A word-for-word copy of all entries is required, without images.
[Given data — start]
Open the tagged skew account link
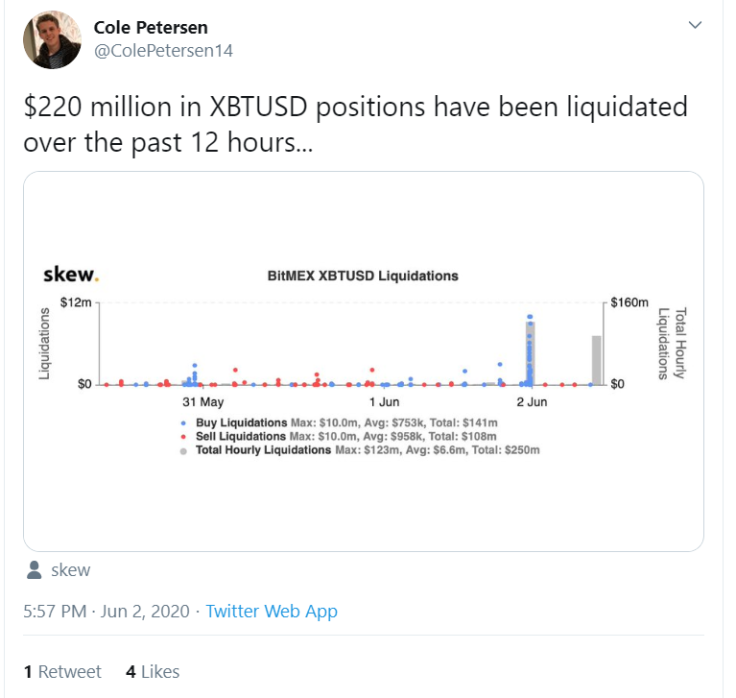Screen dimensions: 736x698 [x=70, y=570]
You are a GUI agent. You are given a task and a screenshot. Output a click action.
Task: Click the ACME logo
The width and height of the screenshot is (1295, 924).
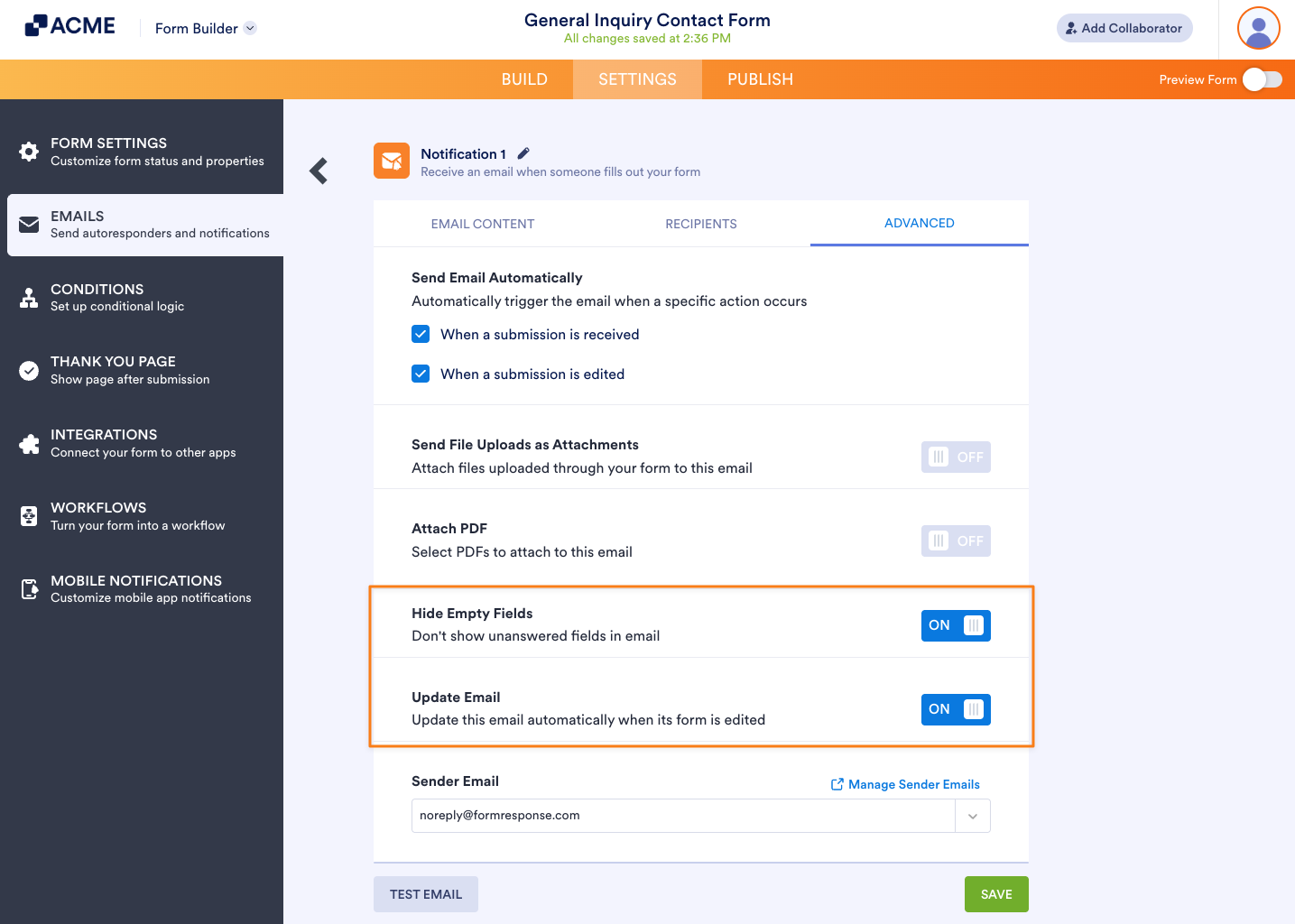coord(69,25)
[Given data — finish]
* **Solution to the problem**:
Open the tagged skew account link
Screen dimensions: 736x698 [x=70, y=570]
You are a GUI agent. You are given a task and a screenshot. Output a click action.
Task: Click the ACME logo
The width and height of the screenshot is (1295, 924).
coord(69,25)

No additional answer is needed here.